YOUR OBJECTIVE: Determine how many lines in the data below contain "using" and write only that number.

Saved data entries:
═══

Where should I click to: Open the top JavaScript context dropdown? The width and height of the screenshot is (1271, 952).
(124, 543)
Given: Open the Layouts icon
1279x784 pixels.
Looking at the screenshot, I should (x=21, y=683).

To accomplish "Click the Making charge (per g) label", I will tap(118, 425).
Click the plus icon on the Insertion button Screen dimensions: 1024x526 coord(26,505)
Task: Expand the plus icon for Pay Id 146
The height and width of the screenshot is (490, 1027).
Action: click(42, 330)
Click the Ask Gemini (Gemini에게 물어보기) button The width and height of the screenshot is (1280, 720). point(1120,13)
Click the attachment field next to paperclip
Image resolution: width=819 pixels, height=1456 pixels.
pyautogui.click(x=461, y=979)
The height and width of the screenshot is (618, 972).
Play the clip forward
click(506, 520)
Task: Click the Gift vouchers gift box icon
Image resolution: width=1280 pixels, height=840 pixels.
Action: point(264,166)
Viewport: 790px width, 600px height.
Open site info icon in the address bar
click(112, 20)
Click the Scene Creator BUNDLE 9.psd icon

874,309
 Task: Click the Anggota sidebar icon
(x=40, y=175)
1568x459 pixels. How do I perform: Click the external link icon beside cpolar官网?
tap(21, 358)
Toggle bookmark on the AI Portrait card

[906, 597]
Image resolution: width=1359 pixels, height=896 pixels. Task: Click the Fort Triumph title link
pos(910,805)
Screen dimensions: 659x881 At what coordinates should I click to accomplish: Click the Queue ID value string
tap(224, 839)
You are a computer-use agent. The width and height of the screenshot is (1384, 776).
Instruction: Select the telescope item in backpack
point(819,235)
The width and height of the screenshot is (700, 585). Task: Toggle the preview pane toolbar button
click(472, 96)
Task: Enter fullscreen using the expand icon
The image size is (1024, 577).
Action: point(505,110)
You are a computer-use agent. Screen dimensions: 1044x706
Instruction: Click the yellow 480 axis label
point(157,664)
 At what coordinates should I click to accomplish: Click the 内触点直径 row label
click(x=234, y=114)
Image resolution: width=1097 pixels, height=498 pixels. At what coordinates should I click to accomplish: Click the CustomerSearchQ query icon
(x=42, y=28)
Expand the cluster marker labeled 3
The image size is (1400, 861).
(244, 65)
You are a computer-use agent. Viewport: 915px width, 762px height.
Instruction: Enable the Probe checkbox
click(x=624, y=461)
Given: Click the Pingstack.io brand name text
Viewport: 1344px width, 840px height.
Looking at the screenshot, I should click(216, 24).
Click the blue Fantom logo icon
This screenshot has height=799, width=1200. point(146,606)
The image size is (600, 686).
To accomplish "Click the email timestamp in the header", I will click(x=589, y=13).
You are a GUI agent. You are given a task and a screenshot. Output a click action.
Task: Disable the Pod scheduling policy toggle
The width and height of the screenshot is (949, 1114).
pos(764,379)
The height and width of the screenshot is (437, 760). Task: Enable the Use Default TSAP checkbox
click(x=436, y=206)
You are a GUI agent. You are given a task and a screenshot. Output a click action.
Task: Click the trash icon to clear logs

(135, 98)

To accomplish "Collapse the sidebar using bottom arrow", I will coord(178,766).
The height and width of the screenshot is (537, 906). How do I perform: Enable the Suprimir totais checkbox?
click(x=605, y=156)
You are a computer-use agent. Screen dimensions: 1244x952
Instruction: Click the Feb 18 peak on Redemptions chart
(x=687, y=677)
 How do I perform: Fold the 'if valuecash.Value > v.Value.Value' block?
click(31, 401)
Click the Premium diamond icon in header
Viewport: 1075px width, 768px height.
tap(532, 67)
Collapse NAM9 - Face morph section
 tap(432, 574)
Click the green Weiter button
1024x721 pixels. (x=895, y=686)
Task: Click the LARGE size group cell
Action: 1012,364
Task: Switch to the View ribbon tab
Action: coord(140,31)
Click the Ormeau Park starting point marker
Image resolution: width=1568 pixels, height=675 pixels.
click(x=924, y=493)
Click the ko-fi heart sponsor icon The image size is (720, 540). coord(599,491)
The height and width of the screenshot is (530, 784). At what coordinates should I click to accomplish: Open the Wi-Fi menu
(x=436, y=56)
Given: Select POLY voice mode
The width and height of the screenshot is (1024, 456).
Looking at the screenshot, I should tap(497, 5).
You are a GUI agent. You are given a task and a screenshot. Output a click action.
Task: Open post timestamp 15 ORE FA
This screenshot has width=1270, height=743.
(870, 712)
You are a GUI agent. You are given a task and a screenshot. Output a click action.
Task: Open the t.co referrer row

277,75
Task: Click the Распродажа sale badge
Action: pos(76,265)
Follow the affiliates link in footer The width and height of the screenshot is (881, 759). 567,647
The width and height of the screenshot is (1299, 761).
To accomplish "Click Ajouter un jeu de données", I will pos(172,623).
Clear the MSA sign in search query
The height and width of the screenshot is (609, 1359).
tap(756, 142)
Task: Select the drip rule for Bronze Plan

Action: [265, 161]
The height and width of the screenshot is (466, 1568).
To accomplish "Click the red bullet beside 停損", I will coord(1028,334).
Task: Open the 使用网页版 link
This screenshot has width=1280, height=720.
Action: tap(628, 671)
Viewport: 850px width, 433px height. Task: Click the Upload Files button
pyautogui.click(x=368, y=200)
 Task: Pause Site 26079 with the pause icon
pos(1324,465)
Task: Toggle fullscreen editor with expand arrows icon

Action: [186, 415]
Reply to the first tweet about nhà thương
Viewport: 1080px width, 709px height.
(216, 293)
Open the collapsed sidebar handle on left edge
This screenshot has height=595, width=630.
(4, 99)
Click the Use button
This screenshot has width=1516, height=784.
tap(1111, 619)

═══

RESULT: 2